▶ **What needs to be done**
Starting at the line with "You are a GUI" and going on through the line with "Task: Click the blue Reply button", reproduce each line in the records below exactly and nothing more.

▶ **Exercise material**
Segment Open
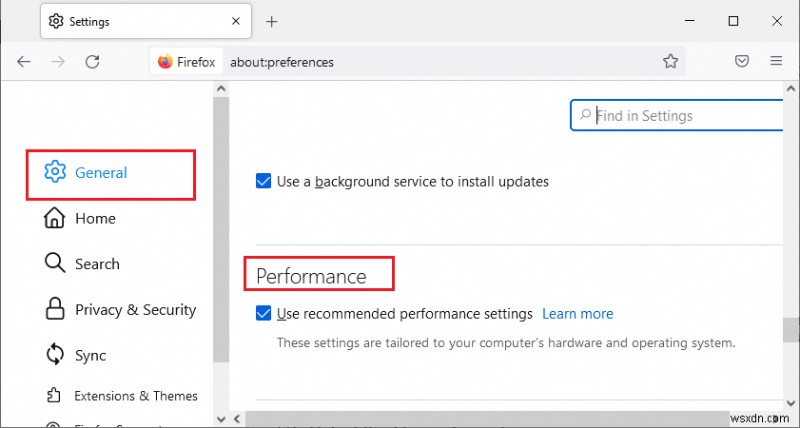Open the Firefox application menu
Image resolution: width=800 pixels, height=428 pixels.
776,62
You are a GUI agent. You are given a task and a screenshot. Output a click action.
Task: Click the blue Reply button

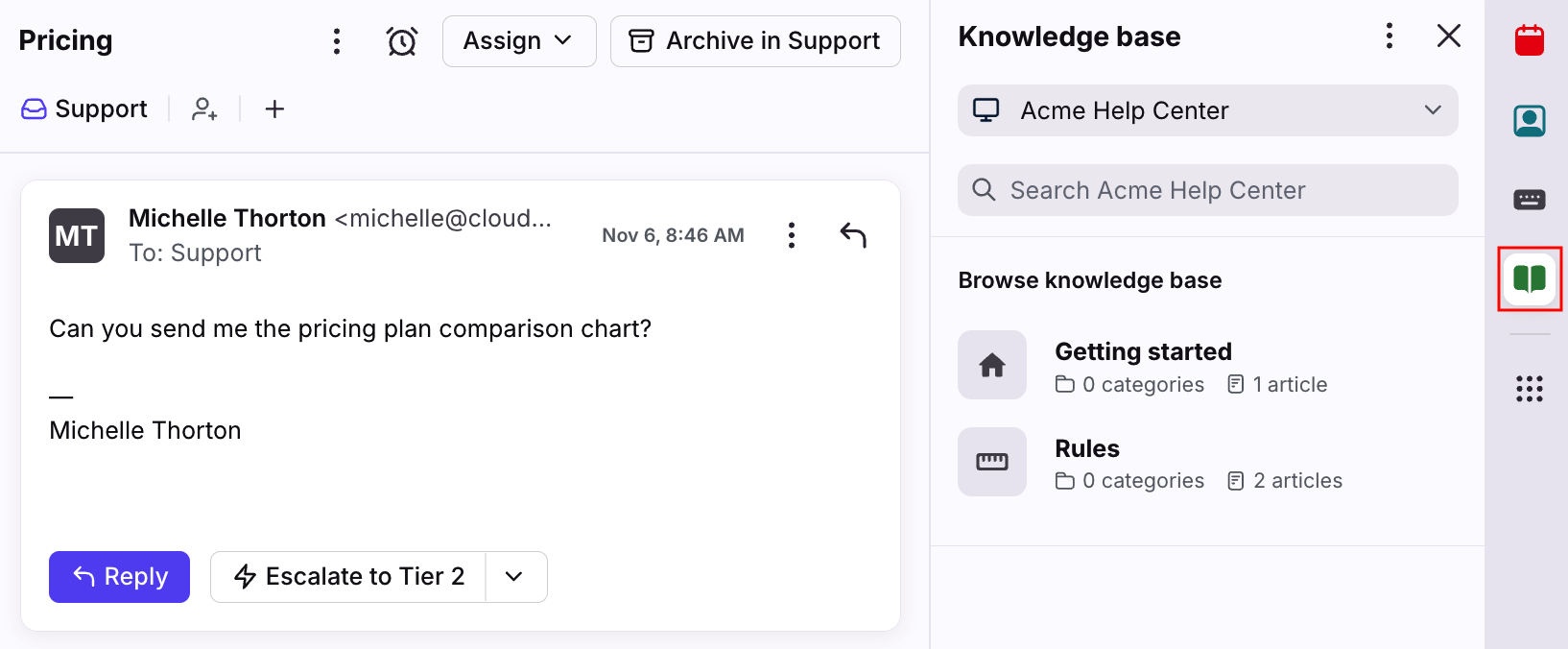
Segment Closed
Segment Open
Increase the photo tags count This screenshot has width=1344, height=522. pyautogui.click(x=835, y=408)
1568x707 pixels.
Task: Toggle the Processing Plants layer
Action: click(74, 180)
Segment Closed
▶ **Exercise output**
You are a GUI agent. You are given a task and a screenshot. Output a click action.
Task: Click the blue Reply button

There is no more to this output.